_Exercise directions_
These records are to be written out exactly as they read, minus the pictures.

_The input_
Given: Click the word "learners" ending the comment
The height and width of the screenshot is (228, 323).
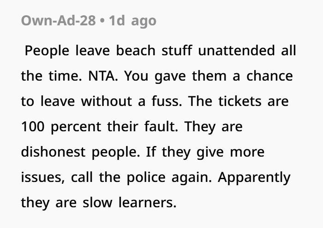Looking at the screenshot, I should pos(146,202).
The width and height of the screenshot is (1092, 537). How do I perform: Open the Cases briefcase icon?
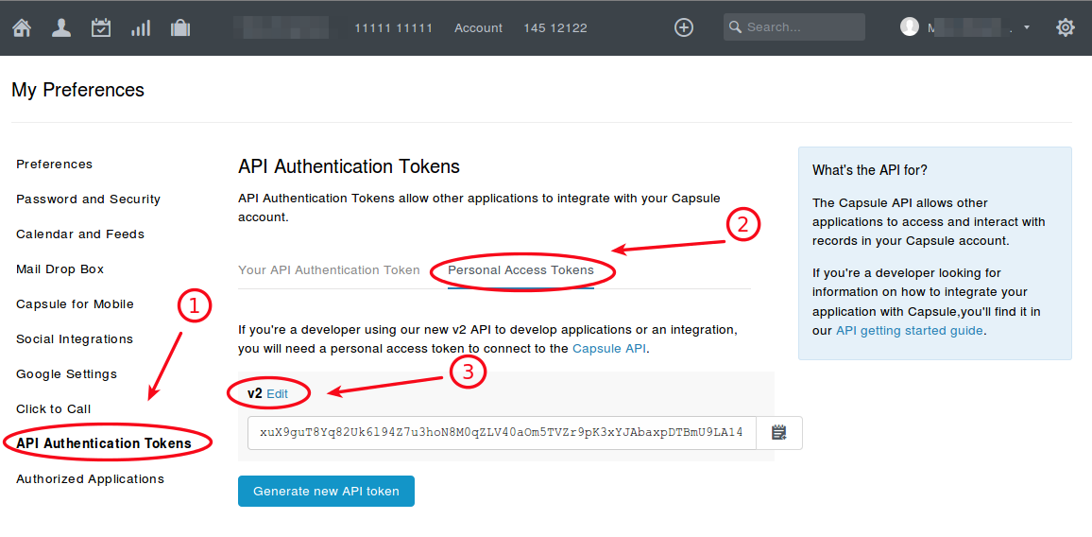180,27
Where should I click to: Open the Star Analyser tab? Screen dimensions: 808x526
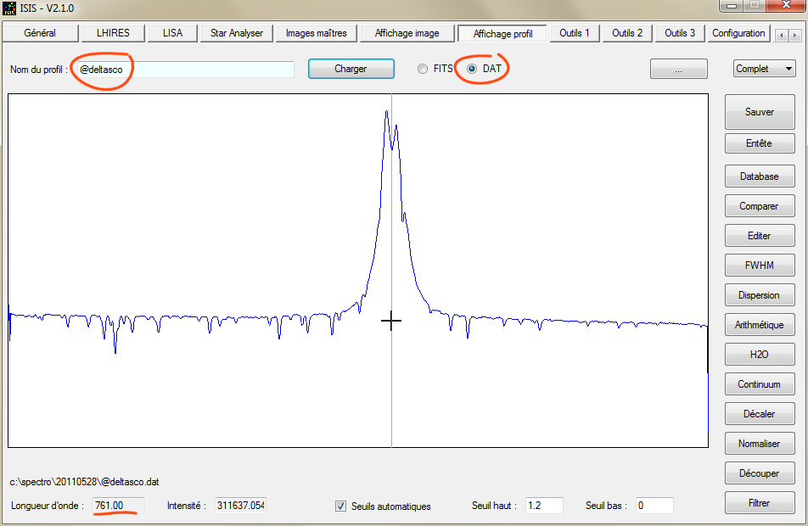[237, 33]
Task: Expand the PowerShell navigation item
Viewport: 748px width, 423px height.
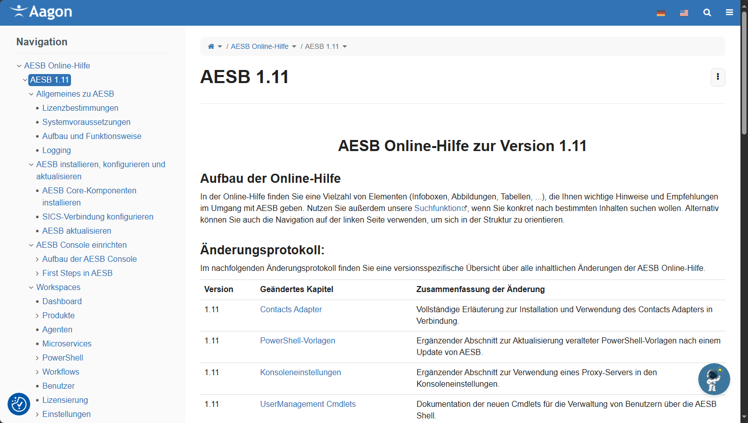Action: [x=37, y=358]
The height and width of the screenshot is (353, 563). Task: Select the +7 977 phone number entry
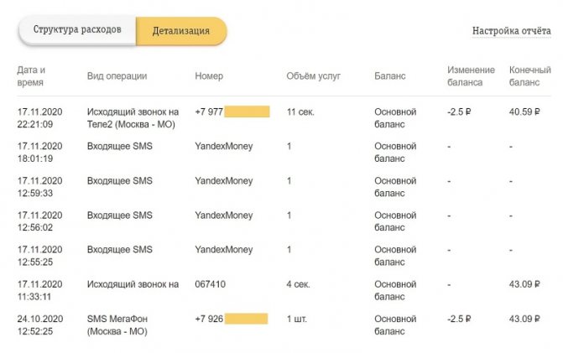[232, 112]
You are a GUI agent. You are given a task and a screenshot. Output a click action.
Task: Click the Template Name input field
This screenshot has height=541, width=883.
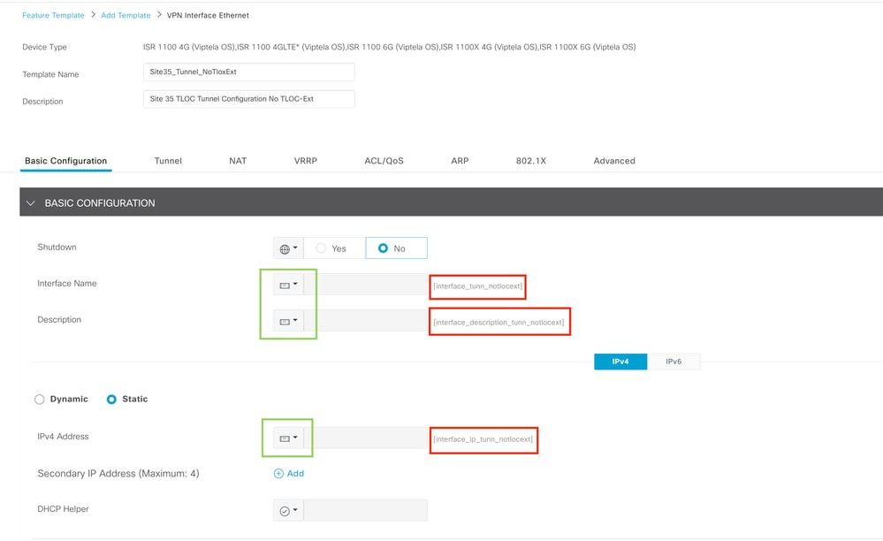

_Result_
Given: Click the word "learners" ending the comment
The height and width of the screenshot is (228, 323).
Looking at the screenshot, I should pos(146,202).
The width and height of the screenshot is (1092, 537). How do I perform: Open the Cases briefcase icon?
180,27
Where should I click to: Open the Star Analyser tab? Screen dimensions: 808x526
[237, 33]
Task: Expand the PowerShell navigation item
Viewport: 748px width, 423px height.
Action: [x=37, y=358]
The height and width of the screenshot is (353, 563). Task: Select the +7 977 phone number entry
[232, 112]
You are a GUI agent. You are given a task and a screenshot. Output a click action.
Task: Click the Template Name input field
This screenshot has height=541, width=883.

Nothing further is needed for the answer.